People with sickle cell disease live with ‘disabilities’; let’s accept that first. An estimated four million people in Nigeria live with sickle cell disease (SCD), a genetic blood disorder with no imminent feasible cure. Yet, just because there is no feasible cure for sickle cell disease does not mean that people living with it cannot enjoy most of the activities other people do. They can if they have the correct information, assistance and support.
So why are so many Nigerians suffering silently and dying of this manageable disease? There are two primary reasons: lack of socio-economic support and poor access to early-onset medical care.
We can start to improve the lives of Nigerians with sickle cell by lifting the taboo over the term “disability.” If we classify this disease as a disability – as many developed nations already do – people with the blood disorder could access State-established social protection programmes, disability-inclusive employment, and subsidised health financing with the National Health Insurance Scheme through the Physically Challenged Persons Social Health Insurance Programme (PCPSHIP).

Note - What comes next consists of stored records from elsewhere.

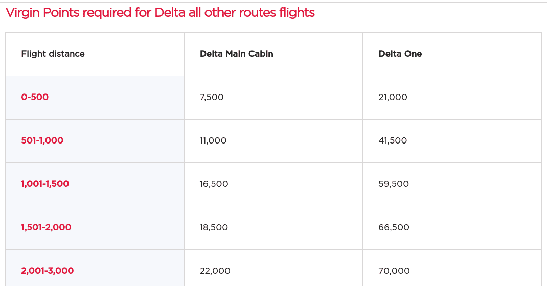This screenshot has width=547, height=286.
Task: Click the 59,500 Delta One points value
Action: point(394,184)
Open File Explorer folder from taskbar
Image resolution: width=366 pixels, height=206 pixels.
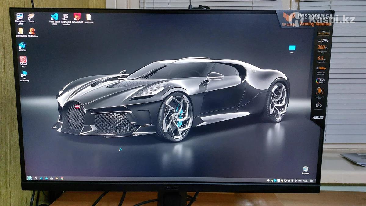pyautogui.click(x=57, y=178)
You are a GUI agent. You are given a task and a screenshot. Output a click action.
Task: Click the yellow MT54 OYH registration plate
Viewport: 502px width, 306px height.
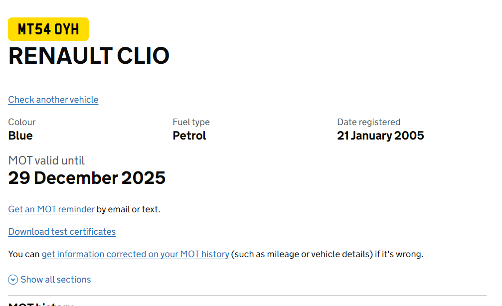point(48,29)
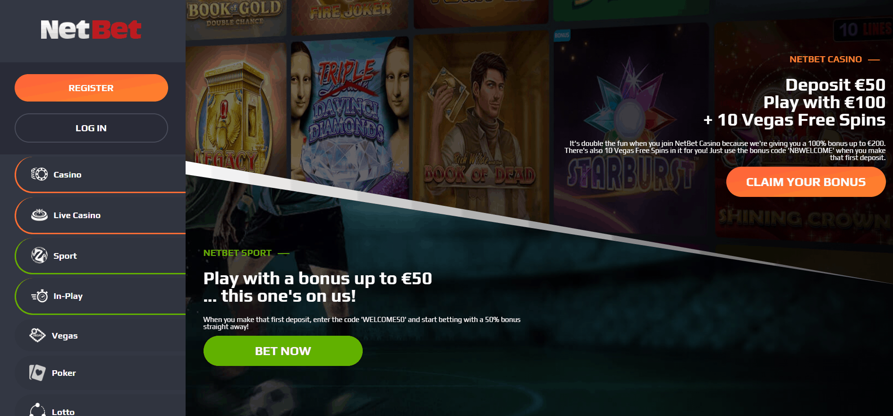Click the casino chips icon
This screenshot has width=893, height=416.
coord(39,174)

Increasing access to these programmes can improve and save lives. The World Health Organisation has recently estimated that 70% of sickle cell-related deaths and complications are preventable through cost-effective interventions that include comprehensive health and mental care.
So why are people living with sickle cell resisting this categorisation?
Nigerians’ bias against people with disabilities is holding back the sickle cell community. By shifting our perception of the term, we can have a positive impact on the more than 4 million Nigerians living with the disease. Since Nigeria ratified the United Nations Convention on the Rights of People with Disabilities in 2007, it has taken 12 years for the nation to sign the Discrimination against Persons with Disabilities (Prohibition) Act 2019. In the meantime, disabled groups are bullied, stigmatised and excluded.
In recent conversations with different sickle cell disease support group, I learned that the term “disability” was automatically viewed as offensive not because they thought it was but rather because of the bias associated with the word in our community. This is one of the major reasons the sickle cell disease community does not want to be included in the disability inclusion framework. Further conversation highlighted that because of this perception, they have not been sensitised to the actual benefits.